Nowości kosmetyczne – haul!

Moje kosmetykoholiczki!

Wspaniałe lato mamy prawda? A przynajmniej cudownie się zaczęło – taka piękna pogoda, upał, słoneczko. Czego chcieć więcej?

A tak poważnie –  jest do kitu. Użyłabym w tym momencie mniej cenzuralnych słów, bo tylko te cisną mi się na usta, no ale wiadomo, pełna kultura musi być i damie nie wypada. < act like a lady> Jedyny pozytyw jaki znajduję w tej sytuacji to masa wolnego czasu. Chociaż powiem Wam szczerze, że wcale nie wychodzi mi to na dobre. Podejrzewam, że nie jestem w tym odczuciu sama, bo bardzo łatwo wpaść w maramz wyrywając się ze szponów miliona studenckich obowiązków i nauki. Kiedy wreszcie mamy wyczekany luz, możemy spać do południa, leżeć tyłkiem do góry i sapać sobie leniwie odbija nam palma i nie wiem jak Wy, ale ja na pewno – czuję się jak kotlet schabowy, którego babcia przed chwilą rozbiła tłuczkiem, żeby pięknie go usmażyć na zalanej olejem kujawskim żeliwnej patelni. Leżę i nic z tego nie wynika. Budzę się z samego rana z zamiarem wykorzystania dnia jak najbardziej się da i z listą super-produktywnych zadań czy czynności, które tego dnia zrobię. Biorę szybki prysznic, związuję włosy w cebulę, zakładam swój ulubiony dres ( tak nawiasem mówiąc moje koleżanki z uczelni bardzo bawił fakt, że jedyne o czym marzyłam po powrocie do domu to zrzucenie ciuchów i przebranie się w dres – ok, możecie nazwać mnie dresiarą, ale sorry – komfort ponad wszystko) robię gorącą kawę i śniadanie, zasiadam przed komputerem/ na kanapie z energią do działania i….. pupa blada. Odpalam simsy, gram godzinkę, dwie, góra 5 ( od 13 lat dalej wciągające!) w efekcie tracąc najlepszą połowę dnia, czując się jak wcześniej wspomniany schabowy – lub jak kto woli naleśnik – i do końca dnia już kompletnie nic mi się nie chce. Nie wspominam już o bolących oczach, bałaganie (bo przecież miałam posprzątać) i złości na samą siebie. Oczywiście wieczorem obiecuję sobie, że położę się wcześniej spać i wszystko co miałam zrobić tego dnia zacznę poważnie od rana. Wolne żarty. Mija tydzień, nie zrobiłam nic ze swoim życiem, a Beyonce na pewno nagrała nową płytę, była na 4 pokazach mody, zarobiła kolejny milion i właśnie pakuje się na pięćdziesiąte piąte egzotyczne wakacje. Co jest ze mną nie tak?!

fuck my life

Doszłam do wniosku, że człowiek jest zaprogramowany na działanie, a lenistwo i „wolna ręka” w dysponowaniu czasem wcale mu nie służą. Zdecydowanie lepiej funkcjonuję, kiedy mam z góry narzucony plan, koniecznie coś muszę zrobić albo kiedy po prostu rano jadę na uczelnię i nabieram rozpędu na drugą połowę dnia. Całe szczęście, że niedługo wyjeżdżam i wiążące się z tym przygotowania zajmą mi sporą ilość czasu, którego na nudę nie pozostanie zbyt wiele. Po powrocie będę musiała opatentować na to jakiś sposób, bo zwariuję.

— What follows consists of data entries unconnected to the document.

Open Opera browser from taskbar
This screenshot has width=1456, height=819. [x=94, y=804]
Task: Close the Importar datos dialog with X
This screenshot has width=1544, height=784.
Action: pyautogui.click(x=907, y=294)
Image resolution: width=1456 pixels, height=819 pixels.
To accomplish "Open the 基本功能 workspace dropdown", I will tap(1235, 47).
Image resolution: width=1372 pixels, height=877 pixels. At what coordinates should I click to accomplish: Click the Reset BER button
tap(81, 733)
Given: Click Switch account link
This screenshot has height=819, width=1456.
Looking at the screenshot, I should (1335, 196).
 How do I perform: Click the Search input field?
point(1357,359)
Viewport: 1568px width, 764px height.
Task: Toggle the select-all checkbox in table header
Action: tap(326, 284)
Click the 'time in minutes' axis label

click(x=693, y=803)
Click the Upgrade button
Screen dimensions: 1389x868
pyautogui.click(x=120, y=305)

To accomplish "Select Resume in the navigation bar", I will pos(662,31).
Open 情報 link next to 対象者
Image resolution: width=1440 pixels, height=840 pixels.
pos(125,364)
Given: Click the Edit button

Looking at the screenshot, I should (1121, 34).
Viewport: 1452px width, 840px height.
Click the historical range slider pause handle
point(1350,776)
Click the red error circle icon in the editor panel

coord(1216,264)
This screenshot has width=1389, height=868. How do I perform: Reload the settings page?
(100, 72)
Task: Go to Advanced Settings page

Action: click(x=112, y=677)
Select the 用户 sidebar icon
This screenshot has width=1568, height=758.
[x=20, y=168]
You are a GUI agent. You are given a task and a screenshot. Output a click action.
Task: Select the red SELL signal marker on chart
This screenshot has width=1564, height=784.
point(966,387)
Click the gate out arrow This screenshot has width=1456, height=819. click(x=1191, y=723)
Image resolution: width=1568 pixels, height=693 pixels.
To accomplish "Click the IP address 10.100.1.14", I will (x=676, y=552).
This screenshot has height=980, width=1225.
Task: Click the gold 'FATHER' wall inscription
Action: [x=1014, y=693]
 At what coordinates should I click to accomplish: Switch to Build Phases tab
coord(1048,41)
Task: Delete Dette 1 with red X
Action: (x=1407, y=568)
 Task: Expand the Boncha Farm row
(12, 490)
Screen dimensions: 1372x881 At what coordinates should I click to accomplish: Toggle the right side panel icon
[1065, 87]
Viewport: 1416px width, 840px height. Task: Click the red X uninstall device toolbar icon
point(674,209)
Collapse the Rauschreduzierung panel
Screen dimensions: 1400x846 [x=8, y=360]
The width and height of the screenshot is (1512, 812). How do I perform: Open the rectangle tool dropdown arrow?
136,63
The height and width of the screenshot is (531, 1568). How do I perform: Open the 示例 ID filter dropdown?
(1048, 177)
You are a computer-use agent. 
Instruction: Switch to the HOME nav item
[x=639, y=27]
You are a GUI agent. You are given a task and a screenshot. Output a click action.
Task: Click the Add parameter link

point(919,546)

Skończmy już to pitolenie, bo dzisiaj mam dla Was trochę kosmetycznych nowości, które same w sobie niekoniecznie są nowością, ale trafiły do mojej kosmetyczki w ciągu ostatnich dwóch miesięcy, więc jakby nie patrzeć – świeżynki.

NEW IN!

PIELĘGNACJA

1. Krem do ciała ISANA

IMG_3818

Z jednej strony bardzo się cieszę, że zdecydowałam się wreszcie na kupno tego balsamu, a z drugiej strony jestem na siebie wściekła, że zrobiłam to dopiero teraz. Już możecie wywnioskować, że jestem z niego ogromnie zadowolona i aktualnie nie ma dla mnie lepszego produktu do pielęgnacji ciała niż ten.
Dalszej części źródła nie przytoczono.